3. you got me. Sounds like you know as much as I do on that

4. uggh. That's ugly. So what you're asking is, in PG, can you do
something as ugly as what you just did in Oracle? :) There is no
pseudo-column like rownum in PG, so I'd be tempted to say that
you can't do that. However, there are some monster SQL
hackers in this community (DanW? Don?) who might be able to
pull some amazing trick to do just this... anyone?

Posted by Don Baccus on
2. You can return a cursor from a function today, but I'm not sure about  yesterday (in plain English, yes in the upcoming 7.2 Beta but I'm not sure about 7.1).  As Ben mentions, work is underway to allow PL/pgSQL to  return rowsets.  SQL functions can already return rowsets but of course this isn't as useful.

3. You're right about aggregates being very cool.  I've not played with them other than test cases because there's no equivalent in Oracle or any other RDBMS I'm aware of, so they're not portable and therefore I've avoided looking for uses in OpenACS.  But they're still  awfully cool!

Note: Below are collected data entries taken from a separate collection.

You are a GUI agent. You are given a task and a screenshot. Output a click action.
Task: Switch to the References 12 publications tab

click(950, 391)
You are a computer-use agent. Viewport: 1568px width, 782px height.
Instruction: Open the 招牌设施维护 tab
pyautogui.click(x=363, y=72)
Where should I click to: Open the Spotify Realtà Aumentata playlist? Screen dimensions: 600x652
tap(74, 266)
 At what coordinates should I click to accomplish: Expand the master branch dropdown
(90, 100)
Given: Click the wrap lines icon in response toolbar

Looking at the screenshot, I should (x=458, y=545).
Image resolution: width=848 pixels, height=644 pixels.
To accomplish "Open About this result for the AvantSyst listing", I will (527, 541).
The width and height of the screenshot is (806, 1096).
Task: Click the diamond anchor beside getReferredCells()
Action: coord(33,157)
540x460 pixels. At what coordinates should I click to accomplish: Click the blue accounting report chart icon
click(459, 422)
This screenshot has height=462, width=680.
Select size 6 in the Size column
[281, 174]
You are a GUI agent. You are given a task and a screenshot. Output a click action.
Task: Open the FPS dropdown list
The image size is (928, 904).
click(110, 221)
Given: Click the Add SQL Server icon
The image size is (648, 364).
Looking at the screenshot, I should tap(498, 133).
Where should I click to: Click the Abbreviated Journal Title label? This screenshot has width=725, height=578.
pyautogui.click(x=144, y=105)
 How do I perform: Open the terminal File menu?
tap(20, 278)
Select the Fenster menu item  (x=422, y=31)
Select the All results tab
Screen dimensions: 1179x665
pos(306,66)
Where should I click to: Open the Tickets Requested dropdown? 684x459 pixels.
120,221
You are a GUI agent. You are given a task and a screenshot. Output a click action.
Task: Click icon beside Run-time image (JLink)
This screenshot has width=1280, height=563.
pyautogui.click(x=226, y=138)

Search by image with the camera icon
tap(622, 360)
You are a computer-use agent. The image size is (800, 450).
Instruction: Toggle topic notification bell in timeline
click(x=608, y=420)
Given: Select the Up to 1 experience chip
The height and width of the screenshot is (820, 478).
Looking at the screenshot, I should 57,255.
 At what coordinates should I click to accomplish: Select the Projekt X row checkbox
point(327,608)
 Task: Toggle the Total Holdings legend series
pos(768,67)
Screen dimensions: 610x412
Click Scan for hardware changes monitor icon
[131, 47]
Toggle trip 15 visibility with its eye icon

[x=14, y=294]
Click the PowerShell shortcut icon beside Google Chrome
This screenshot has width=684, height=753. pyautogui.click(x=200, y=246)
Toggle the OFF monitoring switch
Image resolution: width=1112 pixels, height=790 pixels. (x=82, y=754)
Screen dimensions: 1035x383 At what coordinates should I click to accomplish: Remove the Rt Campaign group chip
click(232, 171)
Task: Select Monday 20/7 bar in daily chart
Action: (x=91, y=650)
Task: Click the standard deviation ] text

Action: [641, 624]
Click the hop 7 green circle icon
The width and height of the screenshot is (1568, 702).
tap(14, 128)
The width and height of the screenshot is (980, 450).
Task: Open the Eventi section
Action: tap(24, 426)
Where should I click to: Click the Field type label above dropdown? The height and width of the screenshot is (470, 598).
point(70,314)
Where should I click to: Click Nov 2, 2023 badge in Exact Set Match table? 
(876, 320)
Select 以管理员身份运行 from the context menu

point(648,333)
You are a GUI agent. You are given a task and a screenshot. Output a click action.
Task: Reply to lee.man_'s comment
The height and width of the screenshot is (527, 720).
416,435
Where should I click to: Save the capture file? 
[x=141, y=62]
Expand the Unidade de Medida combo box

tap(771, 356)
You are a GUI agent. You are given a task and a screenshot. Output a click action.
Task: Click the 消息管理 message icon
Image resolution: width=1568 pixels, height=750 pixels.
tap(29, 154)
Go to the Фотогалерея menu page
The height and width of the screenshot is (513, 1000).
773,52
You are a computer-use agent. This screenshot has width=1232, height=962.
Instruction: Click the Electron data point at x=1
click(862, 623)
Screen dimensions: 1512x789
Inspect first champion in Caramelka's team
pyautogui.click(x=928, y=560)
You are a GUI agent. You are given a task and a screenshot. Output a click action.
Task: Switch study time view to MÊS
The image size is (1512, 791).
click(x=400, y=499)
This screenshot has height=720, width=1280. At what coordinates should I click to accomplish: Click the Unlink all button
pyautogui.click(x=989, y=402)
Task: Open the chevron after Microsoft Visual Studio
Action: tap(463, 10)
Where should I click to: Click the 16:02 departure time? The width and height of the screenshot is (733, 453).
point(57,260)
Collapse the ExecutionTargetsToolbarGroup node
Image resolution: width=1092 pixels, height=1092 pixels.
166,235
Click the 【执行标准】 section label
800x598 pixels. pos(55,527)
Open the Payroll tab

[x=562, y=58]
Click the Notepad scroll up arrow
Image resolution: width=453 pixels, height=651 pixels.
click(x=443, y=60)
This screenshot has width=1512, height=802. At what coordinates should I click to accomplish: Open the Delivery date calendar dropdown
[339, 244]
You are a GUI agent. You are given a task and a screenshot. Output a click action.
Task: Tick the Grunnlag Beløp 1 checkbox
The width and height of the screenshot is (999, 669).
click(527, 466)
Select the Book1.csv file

4. There's no direct way to do this in PG, same as in standard SQL.  It's only working in Oracle due to sheer luck, after all...

Posted by Roberto Mello on
1. It's not that hard to have the functionality of materialized views in PG. It just takes a little more work, but it would work just fine.

2. PG 7.1 and below can't return cursors. As Don noted, 7.2 allows you to do that.

3. Don't know much in that area. Just one thing, just because something is not 'thread-safe' does not mean it's not production-worthy. Threads con be good (AOLserver) and can be bad, depending on the situation. PostgreSQL isn't threaded, for example. It's process-based.


In the past, I've had to do queries of the sort you mention. I've used a query like the following to do what you describe:

SELECT, today.price AS todays_price, 
  yesterday.price AS yesterdays_price,
  (today.price - yesterday.price) AS price_diff,
  DECODE( yesterday.price, 0, NULL, 
      today.price/yesterday.price) as pct_change,
FROM stocks today, stocks yesterday
AND   TRUNC(today.day_date) = TRUNC(:incoming_date)
AND   TRUNC(yesterday.day_date) = TRUNC(:incoming_date) - 1
AND = :incoming_id

The values prefixed with colons are the input values (bind variables). If I were writing it for a production system, I'd modify the yesterday.day_date comparison to look for the most recent date before the :incoming_date rather than simply subtracting a day. The DECODE will deal with the possibility of a division by zero. There are some other things I'd consider doing, but it'd very dependent on what I needed to for the particular application. In any case, it sure seems cleaner than the rownum version. I must also say that I didn't try the above query directly (it's from memory), but I think the spirit of it is right.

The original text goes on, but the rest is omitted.